• SOURCE PASSAGE:
* Start *
But also, with a cautionary reference that contemporary restorative justice practices could only resolve micro-level conflicts and that wider structural inequalities would remain drivers of hate and identity-based hostility since restorative justice cannot undo structural inequalities. At best, a multi-agency approach is viewed as mitigating to precarious social positionality since it may provide access to state resources.
The very scope and value of restorative justice may be a matter of conceptualisation and/or of whether practices adhere to the underlying values and principles of non-domination and inclusive dialogue in particular (Braithwaite, 2003), but the valid appeal from the field for a multi-agency approach stands in stark contrast to realities in both the global North and global South. Recent research (Groenhuijsen, 2019) on the European Union Directive Establishing Minimum Standards on the Rights, Support and Protection of Victims of Crime (2012) shows victim support systems and access to justice fall short for all types of victims among all Member States. Also, within the global South, which is marked by the ‘resource curse’, the aftermath of colonisation and its associated structural and institutional victimisation continues to play out in multiple deprivations, recurrent indignities, elite politics, sociopolitical instability, state-corporate crime and corruption with little access to state resources and a meagre regard for so-called ‘disposable’ or marginalised victim groupings (Peacock, 2019).
In the Notes from the Field, Walters argues that even with evidence of public support, a system-wide offering of restorative justice to victims of hate is unlikely to occur in the absence of the necessary expertise that is required to facilitate complex dialogue that focuses on harm and identity. With the threat of secondary victimisation, skilled intervention would be critical to any context, also across different patterns of victimisation. With reference to the paucity of research on restorative justice and identity-based hostility, it may be useful to reflect critically on the progress of capacity development in the broader victim empowerment sector. Also, to engage with relevant tertiary and regulatory bodies to make the necessary changes in curricula and scope of practice to field more contextualised, diverse and culturally responsive expertise, and to advocate more strongly for the development and implementation of volunteer policies. Praxis or justice in action serves well to advance changes in society (Shapland, 2019). However, with the term ‘hate crime’, which denotes an individualistic notion of crime causation (thereby lacking in a systemic perspective of the social roots of conflict), advancing practice would also require a recognition and challenging of questions of power, structural subordination and forms of disadvantage in order to engender institutional and cultural changes.
* End *
• TASKS TO CARRY OUT:
A. Reproduce word for word the part of the restorative justice passage that begins with "But also, with" and ends with "to state resources.".
B. Answer these questions using the restorative justice passage:
(i) Which two underlying values and principles of restorative justice are singled out, with a citation to Braithwaite (2003)?
(ii) Which piece of legislation was the subject of the 2019 research by Groenhuijsen?
(iii) According to Walters in the Notes from the Field, the absence of what makes a system-wide offering of restorative justice to victims of hate unlikely?

• DATA:
* Start *
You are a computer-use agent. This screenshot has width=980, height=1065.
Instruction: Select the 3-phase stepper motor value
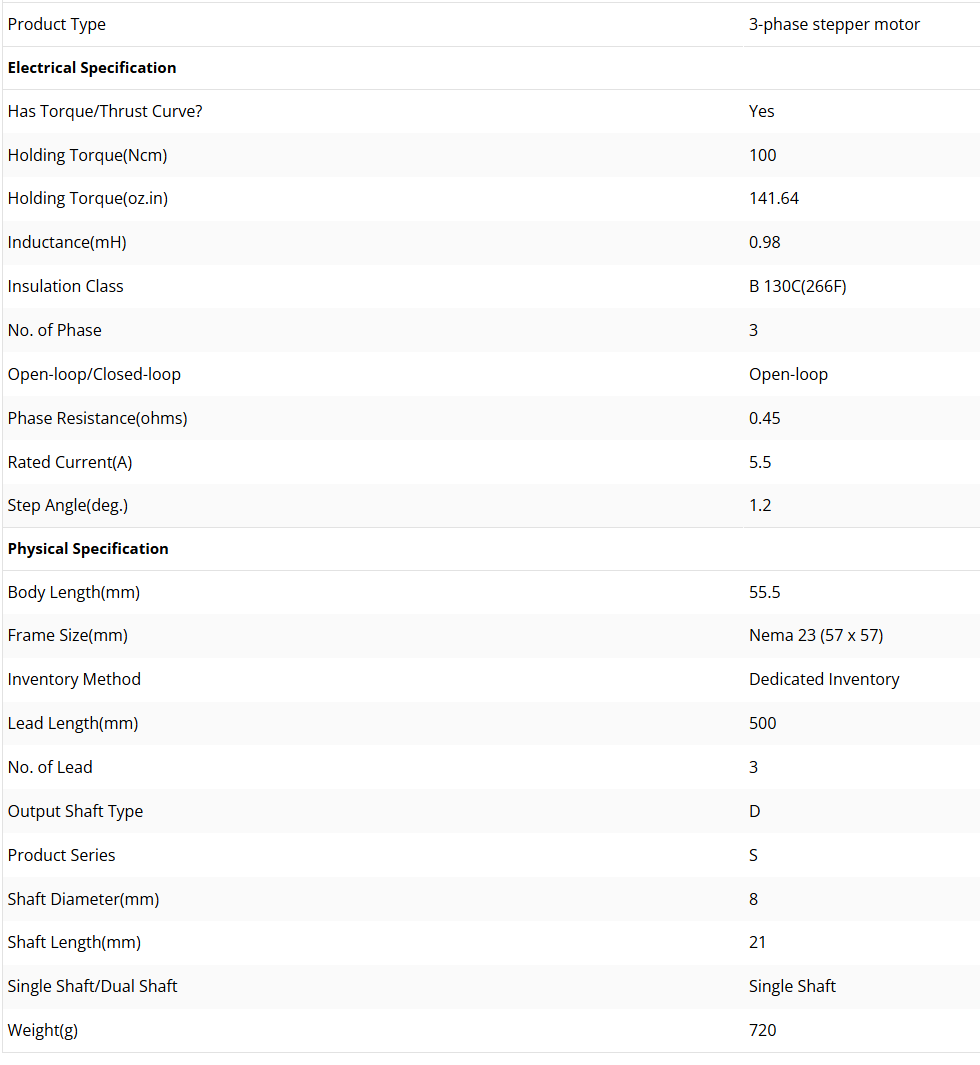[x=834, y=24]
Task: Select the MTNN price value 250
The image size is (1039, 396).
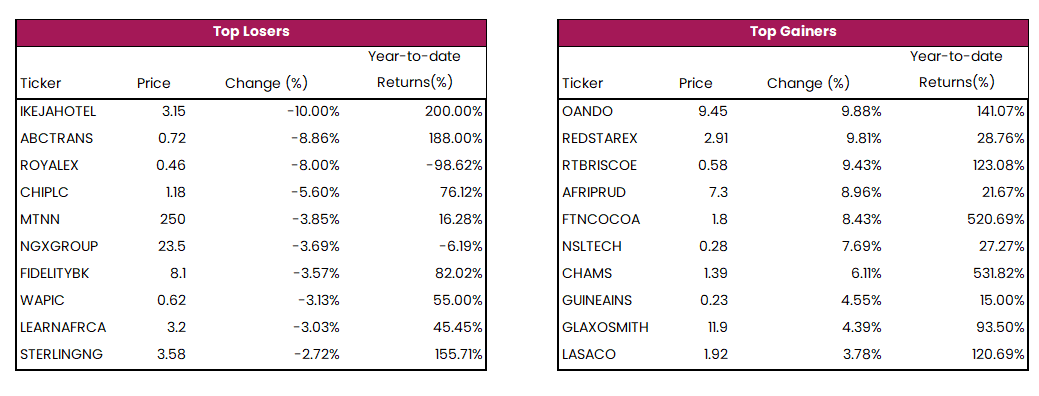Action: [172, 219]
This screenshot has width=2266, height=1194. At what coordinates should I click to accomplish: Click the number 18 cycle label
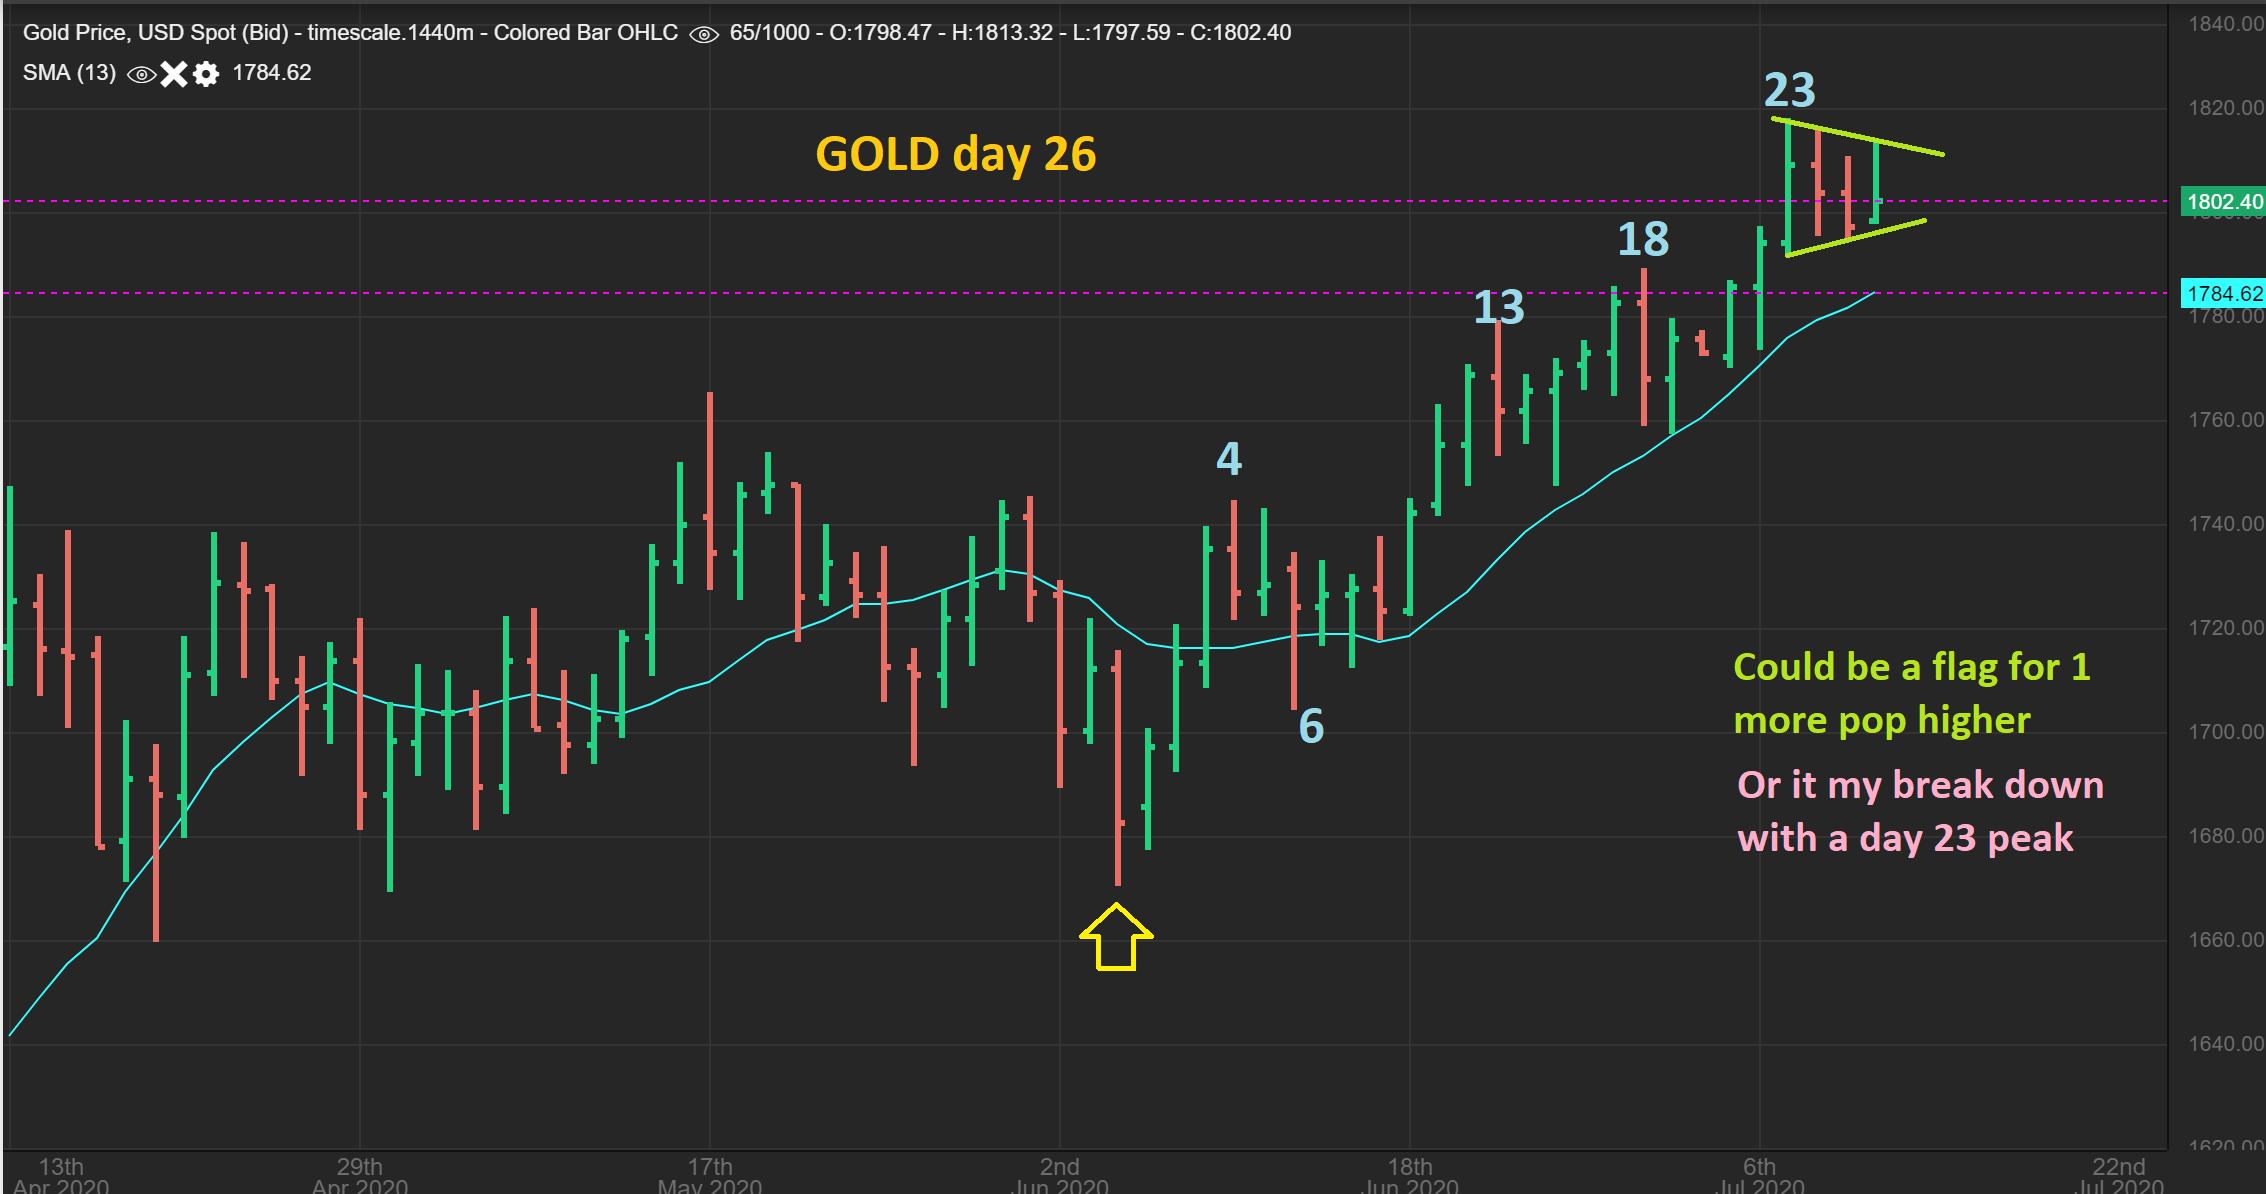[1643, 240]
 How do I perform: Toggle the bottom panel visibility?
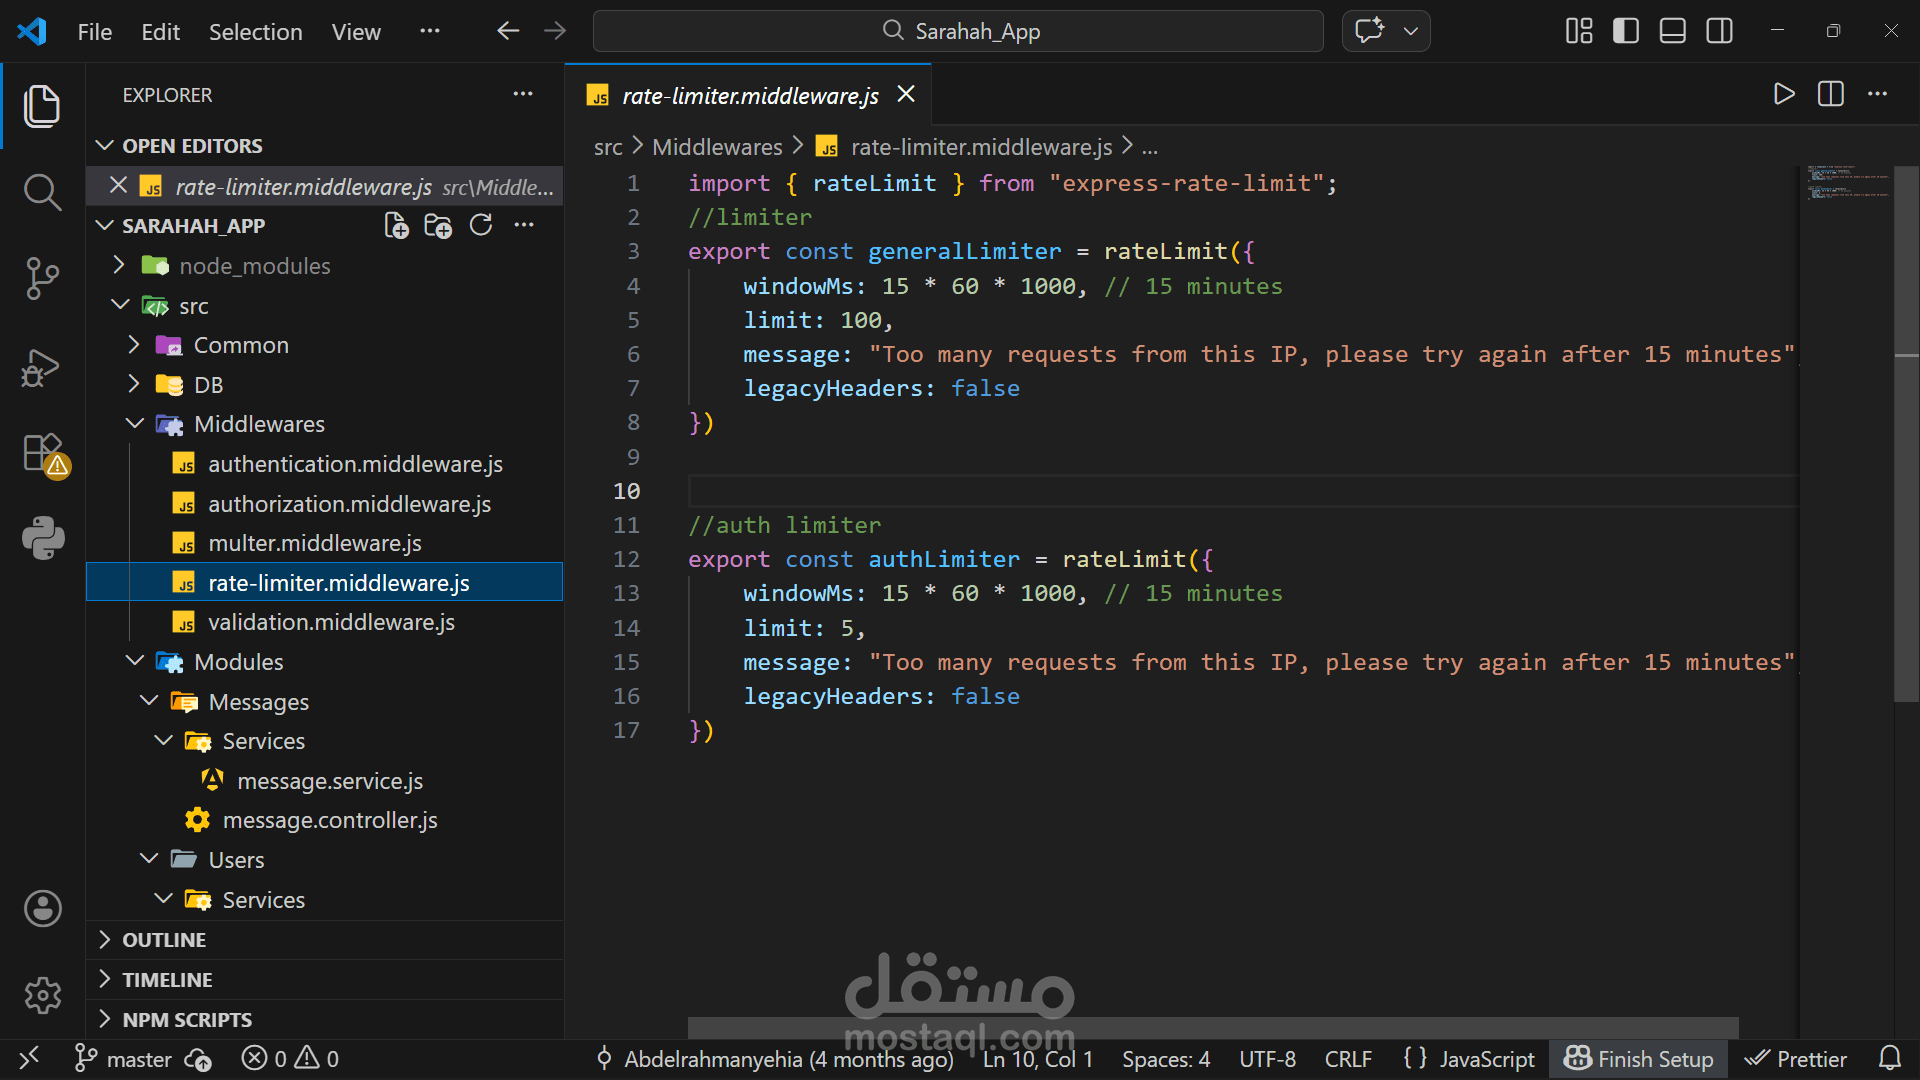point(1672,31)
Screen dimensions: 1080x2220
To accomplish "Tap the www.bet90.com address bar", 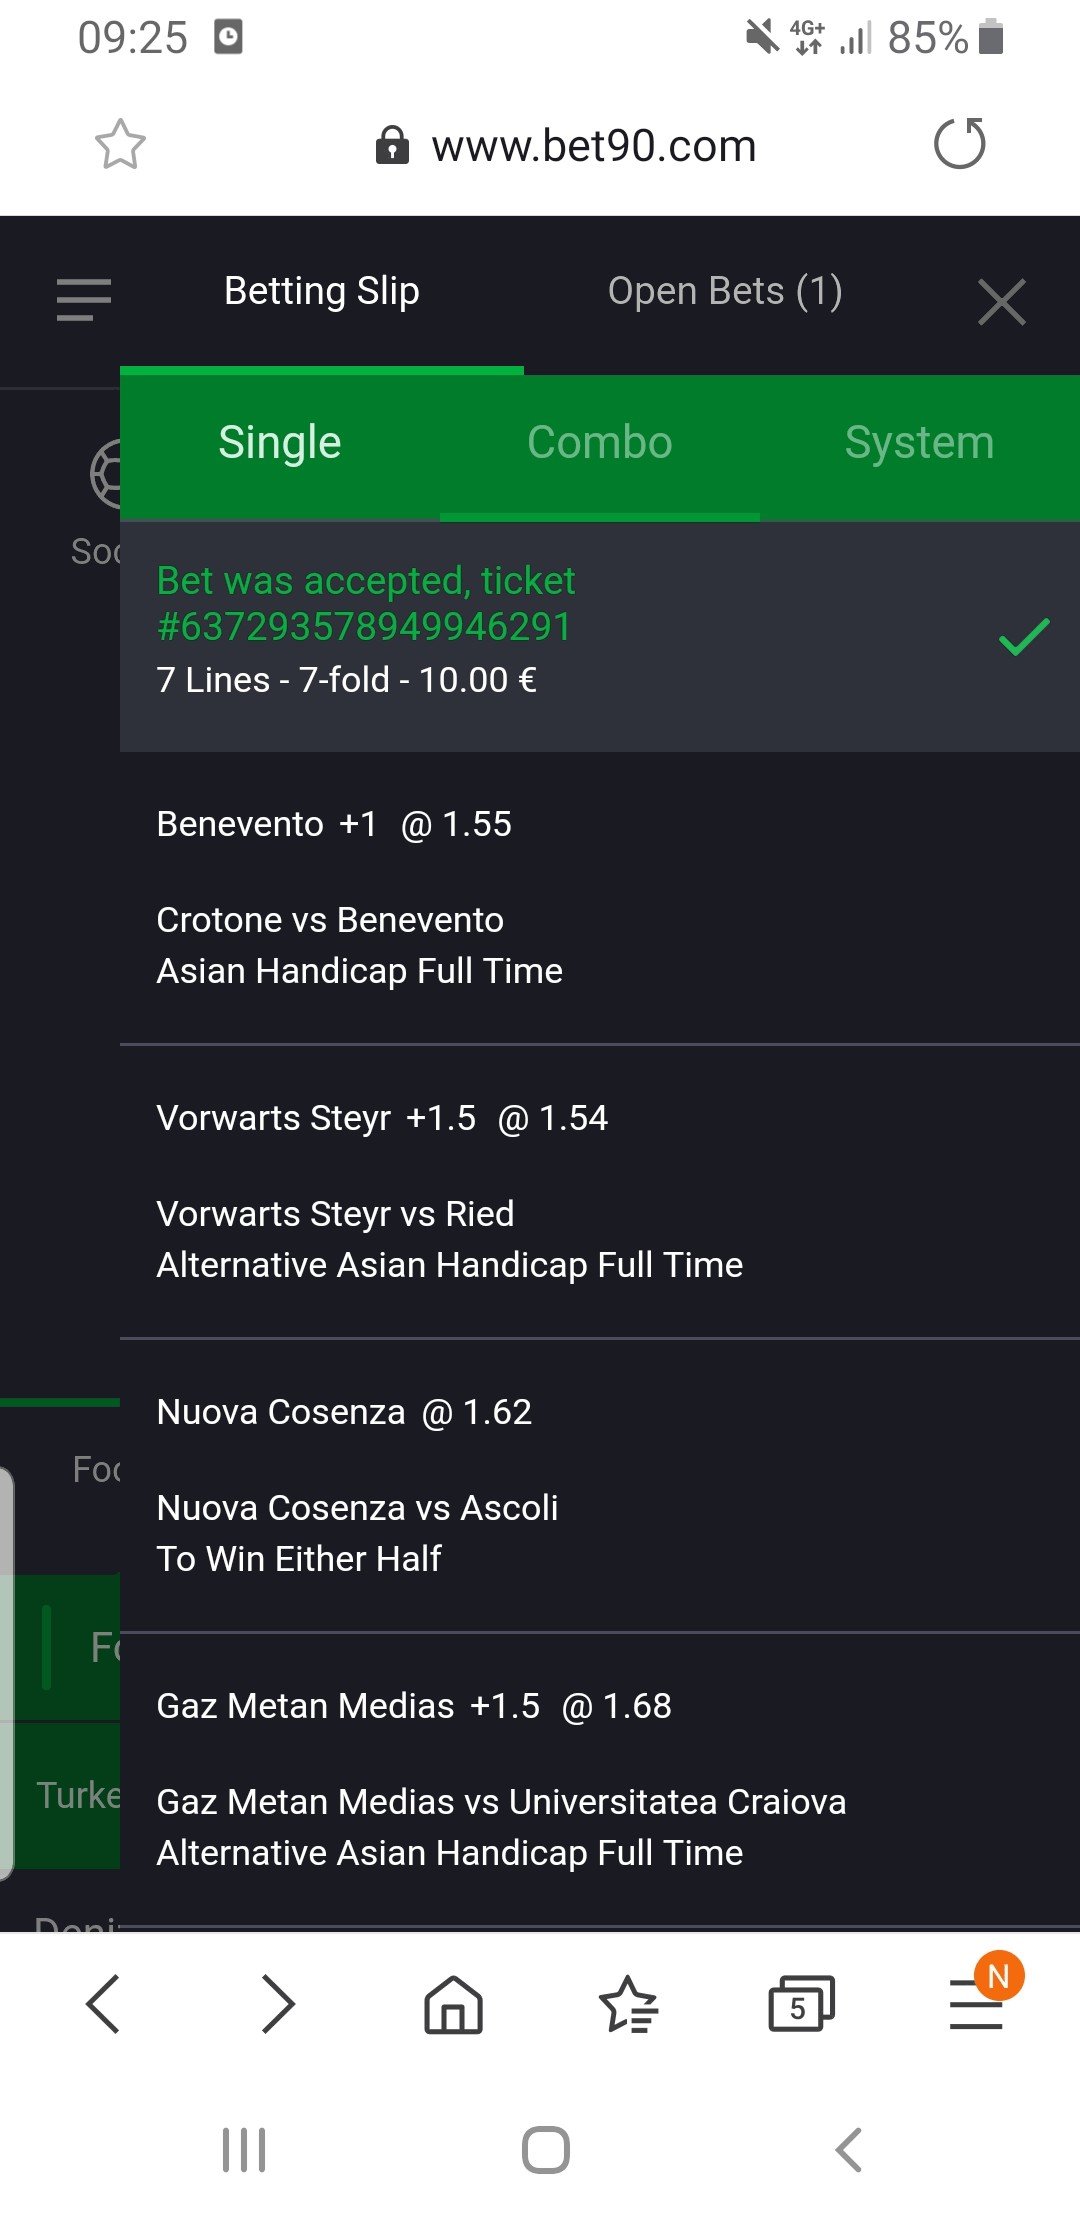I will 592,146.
* End *
• TASK-BY-TASK OUTPUTS:
A.
But also, with a cautionary reference that contemporary restorative justice practices could only resolve micro-level conflicts and that wider structural inequalities would remain drivers of hate and identity-based hostility since restorative justice cannot undo structural inequalities. At best, a multi-agency approach is viewed as mitigating to precarious social positionality since it may provide access to state resources.

B.
(i) Non-domination and inclusive dialogue.
(ii) The European Union Directive Establishing Minimum Standards on the Rights, Support and Protection of Victims of Crime (2012).
(iii) The necessary expertise required to facilitate complex dialogue that focuses on harm and identity.